Similarly, user expressions operating on an int8 value of 1 should behave the same as a decimal16 with scale 2 and unscaled value 100.
Decimal table
| Decimal Precision | Decimal value type | Variant Physical Type |
|---|
| 1 <= precision <= 9 | int32 | decimal4 |
| 10 <= precision <= 18 | int64 | decimal8 |
| 19 <= precision <= 38 | int128 | decimal16 |
| > 38 | Not supported | |
String values must be UTF-8 encoded
All strings within the Variant binary format must be UTF-8 encoded.
This includes the dictionary key string values, the “short string” values, and the “long string” values.
Object field ID order and uniqueness
For objects, field IDs and offsets must be listed in the order of the corresponding field names, sorted lexicographically (using unsigned byte ordering for UTF-8).
Note that the field values themselves are not required to follow this order.
As a result, offsets will not necessarily be listed in ascending order.

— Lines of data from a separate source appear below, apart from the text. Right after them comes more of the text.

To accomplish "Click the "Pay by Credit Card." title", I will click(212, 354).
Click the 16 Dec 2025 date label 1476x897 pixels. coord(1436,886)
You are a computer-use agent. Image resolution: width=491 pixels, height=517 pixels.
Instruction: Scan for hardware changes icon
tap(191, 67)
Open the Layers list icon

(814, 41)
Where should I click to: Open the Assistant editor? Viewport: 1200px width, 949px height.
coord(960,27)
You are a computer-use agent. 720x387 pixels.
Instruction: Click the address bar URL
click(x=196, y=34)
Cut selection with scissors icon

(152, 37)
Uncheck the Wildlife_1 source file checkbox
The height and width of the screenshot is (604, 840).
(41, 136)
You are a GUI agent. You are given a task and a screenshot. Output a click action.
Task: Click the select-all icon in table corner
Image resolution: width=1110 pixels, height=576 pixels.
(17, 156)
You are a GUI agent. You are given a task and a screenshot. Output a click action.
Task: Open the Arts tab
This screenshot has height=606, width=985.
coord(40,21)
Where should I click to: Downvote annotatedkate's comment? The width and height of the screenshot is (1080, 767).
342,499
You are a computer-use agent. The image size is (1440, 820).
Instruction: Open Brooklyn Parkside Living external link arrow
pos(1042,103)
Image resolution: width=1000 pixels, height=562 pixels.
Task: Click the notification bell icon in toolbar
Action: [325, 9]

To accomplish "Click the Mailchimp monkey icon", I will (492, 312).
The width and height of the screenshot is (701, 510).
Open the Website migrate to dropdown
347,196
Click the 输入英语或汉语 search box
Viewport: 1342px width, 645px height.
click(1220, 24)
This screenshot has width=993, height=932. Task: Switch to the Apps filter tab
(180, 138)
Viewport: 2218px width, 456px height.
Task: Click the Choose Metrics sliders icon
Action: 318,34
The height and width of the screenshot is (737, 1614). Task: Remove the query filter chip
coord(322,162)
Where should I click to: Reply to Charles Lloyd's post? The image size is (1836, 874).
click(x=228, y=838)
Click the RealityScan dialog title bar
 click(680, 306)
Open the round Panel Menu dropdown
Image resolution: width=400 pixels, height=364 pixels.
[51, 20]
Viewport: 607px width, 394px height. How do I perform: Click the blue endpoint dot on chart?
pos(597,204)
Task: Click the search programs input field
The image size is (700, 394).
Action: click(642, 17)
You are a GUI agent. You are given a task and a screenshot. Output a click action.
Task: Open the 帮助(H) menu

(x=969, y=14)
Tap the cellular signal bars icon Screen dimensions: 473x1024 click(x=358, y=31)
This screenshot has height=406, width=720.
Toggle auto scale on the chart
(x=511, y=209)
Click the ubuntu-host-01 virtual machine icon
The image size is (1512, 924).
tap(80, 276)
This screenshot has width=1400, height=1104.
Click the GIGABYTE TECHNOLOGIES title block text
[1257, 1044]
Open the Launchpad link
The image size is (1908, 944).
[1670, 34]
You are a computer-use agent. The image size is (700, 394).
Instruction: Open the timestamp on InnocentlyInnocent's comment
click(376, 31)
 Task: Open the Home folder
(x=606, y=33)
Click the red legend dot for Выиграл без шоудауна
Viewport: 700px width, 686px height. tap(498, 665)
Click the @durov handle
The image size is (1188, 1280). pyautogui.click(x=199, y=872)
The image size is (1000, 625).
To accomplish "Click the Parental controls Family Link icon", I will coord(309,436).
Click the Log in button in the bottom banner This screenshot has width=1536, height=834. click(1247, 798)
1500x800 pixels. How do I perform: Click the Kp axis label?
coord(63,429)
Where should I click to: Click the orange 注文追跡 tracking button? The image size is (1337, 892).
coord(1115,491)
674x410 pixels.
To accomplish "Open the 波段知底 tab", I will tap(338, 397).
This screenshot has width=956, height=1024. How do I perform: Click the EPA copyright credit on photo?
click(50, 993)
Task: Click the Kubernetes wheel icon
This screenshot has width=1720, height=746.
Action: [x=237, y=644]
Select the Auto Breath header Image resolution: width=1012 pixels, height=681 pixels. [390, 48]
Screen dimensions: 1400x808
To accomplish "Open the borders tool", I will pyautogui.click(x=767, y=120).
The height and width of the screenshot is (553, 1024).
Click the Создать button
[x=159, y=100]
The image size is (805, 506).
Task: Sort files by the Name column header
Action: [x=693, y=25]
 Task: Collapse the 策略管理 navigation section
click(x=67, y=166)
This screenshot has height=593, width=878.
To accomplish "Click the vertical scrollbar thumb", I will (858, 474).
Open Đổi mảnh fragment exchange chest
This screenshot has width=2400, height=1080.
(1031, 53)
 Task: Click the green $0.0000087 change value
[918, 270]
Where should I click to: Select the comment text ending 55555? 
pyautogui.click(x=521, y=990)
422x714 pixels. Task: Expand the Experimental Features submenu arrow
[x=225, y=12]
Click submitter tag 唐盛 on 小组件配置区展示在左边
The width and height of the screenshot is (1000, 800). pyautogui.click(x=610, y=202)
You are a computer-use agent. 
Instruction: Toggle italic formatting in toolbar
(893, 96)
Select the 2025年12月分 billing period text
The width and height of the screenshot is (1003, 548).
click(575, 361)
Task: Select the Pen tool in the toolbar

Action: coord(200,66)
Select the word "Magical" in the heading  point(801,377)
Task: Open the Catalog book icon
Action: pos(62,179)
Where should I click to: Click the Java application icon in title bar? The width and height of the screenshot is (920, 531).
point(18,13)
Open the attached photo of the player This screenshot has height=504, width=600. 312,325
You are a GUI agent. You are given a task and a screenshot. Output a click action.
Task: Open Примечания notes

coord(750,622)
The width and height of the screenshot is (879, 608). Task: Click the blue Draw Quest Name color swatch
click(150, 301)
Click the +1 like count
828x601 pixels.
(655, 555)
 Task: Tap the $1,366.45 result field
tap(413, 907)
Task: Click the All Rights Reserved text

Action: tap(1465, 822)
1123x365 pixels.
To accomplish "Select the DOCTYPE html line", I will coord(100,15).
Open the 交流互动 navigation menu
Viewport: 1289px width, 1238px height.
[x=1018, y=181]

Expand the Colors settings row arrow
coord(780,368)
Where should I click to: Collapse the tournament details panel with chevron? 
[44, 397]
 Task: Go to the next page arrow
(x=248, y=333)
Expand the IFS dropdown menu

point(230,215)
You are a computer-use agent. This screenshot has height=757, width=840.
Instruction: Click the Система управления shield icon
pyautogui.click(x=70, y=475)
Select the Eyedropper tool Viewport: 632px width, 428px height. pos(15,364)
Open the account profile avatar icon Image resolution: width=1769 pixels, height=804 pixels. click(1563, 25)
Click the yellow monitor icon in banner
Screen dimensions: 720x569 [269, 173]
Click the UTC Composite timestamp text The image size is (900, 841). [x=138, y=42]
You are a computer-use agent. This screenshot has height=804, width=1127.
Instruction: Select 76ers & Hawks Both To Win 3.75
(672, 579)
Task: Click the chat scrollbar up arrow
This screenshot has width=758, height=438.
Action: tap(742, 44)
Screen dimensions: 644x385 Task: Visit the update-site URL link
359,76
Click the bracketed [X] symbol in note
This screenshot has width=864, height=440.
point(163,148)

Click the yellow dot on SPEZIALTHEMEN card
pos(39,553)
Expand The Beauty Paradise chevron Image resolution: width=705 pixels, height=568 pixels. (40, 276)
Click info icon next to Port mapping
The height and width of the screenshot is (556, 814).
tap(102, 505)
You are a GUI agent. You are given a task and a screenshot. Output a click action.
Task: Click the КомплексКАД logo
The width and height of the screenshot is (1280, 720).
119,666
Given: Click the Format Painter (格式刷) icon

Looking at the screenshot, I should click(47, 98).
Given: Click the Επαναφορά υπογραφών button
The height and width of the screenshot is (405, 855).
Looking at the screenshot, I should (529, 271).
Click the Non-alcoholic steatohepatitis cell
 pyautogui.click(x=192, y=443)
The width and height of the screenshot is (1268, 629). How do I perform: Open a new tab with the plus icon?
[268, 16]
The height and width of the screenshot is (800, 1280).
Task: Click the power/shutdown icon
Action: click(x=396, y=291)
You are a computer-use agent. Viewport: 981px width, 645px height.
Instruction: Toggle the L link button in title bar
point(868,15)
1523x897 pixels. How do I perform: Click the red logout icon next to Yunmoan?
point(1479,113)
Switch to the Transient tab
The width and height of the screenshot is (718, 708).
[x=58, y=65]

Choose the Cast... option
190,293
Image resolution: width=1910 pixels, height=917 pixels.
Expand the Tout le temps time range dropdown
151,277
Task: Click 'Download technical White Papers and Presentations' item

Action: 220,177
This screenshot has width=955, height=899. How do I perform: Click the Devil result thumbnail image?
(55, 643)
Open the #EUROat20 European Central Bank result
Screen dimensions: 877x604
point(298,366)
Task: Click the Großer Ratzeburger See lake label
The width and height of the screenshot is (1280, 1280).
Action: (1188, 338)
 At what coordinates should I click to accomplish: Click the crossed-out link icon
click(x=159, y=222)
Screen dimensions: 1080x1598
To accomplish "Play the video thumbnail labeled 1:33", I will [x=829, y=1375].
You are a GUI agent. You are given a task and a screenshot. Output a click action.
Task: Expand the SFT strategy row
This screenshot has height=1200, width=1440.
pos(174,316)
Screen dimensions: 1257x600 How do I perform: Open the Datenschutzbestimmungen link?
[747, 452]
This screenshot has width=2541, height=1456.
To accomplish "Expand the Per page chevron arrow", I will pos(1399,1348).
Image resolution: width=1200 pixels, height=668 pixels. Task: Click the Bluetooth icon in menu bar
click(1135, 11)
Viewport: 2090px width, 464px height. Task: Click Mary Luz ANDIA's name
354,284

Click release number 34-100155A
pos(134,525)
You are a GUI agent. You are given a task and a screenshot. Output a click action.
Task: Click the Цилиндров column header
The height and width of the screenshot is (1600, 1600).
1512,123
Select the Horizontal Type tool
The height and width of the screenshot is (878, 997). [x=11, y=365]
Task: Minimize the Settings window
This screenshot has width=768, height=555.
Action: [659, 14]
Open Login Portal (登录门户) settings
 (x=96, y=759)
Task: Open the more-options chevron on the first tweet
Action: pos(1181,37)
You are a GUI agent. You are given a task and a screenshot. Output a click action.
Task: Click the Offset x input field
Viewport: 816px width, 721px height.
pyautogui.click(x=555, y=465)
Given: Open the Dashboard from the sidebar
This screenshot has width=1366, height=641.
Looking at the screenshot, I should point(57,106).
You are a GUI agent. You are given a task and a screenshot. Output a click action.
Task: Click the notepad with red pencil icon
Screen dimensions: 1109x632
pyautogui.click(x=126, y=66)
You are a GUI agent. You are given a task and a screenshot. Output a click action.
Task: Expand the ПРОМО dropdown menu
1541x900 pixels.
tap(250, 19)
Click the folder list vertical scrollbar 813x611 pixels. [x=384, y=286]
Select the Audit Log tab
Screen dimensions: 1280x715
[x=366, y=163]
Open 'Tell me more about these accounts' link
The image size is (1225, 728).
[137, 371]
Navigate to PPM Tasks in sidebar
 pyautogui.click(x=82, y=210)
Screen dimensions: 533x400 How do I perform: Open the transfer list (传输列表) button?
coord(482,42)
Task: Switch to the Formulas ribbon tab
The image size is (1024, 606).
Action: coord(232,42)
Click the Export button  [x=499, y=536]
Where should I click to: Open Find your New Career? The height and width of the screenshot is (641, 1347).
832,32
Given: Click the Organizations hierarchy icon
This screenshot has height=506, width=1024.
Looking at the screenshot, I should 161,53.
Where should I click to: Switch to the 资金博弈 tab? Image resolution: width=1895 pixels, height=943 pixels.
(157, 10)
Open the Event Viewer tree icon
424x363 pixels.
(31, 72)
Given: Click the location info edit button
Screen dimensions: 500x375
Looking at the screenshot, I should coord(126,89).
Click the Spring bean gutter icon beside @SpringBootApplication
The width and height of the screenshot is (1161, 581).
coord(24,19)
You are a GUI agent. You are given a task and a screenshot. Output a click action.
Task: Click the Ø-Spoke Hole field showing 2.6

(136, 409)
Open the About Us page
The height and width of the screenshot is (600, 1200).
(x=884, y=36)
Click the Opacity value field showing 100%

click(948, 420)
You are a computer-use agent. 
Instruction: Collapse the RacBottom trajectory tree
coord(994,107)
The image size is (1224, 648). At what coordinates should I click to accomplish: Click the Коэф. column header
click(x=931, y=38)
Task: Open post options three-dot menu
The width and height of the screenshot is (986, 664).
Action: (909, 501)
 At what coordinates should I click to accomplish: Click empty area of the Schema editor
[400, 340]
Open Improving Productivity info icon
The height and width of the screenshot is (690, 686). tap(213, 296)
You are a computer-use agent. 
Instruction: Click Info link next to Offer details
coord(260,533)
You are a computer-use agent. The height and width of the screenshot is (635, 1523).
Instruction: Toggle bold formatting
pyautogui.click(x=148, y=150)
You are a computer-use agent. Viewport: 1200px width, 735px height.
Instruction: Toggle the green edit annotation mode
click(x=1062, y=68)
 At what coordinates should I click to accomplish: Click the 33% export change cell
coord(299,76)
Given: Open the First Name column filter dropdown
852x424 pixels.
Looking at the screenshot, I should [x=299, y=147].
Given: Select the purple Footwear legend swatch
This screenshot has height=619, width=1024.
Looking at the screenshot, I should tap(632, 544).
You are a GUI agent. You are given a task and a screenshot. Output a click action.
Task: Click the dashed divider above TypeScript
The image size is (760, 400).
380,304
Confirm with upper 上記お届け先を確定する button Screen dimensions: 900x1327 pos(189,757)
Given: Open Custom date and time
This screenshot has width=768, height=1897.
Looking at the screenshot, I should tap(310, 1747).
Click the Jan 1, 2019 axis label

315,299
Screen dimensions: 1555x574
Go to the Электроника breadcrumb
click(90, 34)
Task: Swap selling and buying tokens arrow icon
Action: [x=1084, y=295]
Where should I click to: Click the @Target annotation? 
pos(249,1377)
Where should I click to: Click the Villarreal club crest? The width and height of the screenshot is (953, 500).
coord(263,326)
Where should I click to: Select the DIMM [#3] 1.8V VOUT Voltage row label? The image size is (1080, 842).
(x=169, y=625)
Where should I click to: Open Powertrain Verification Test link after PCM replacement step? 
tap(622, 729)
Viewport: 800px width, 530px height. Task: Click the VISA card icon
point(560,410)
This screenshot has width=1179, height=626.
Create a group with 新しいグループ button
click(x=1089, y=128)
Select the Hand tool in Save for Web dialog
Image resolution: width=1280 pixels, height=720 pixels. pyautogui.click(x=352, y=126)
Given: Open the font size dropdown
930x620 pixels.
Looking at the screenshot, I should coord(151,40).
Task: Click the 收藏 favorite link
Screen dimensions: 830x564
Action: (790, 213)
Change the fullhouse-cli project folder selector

The field values are not required to be in the same order as the field IDs, to enable flexibility when constructing Variant values.
An implementation may rely on this field ID order in searching for field names.
E.g. a binary search on field IDs (combined with metadata lookups) may be used to find a field with a given name.
Field names are case-sensitive.
Field names are required to be unique for each object.
It is an error for an object to contain two fields with the same name, whether or not they have distinct dictionary IDs.
Versions and extensions
An implementation is not expected to parse a Variant value whose metadata version is higher than the version supported by the implementation.
However, new types may be added to the specification without incrementing the version ID.
In such a situation, an implementation should be able to read the rest of the Variant value if desired.
Shredding
A single Variant object may have poor read performance when only a small subset of fields are needed.
A better approach is to create separate columns for individual fields, referred to as shredding or subcolumnarization.
VariantShredding.md describes the Variant shredding specification in Parquet.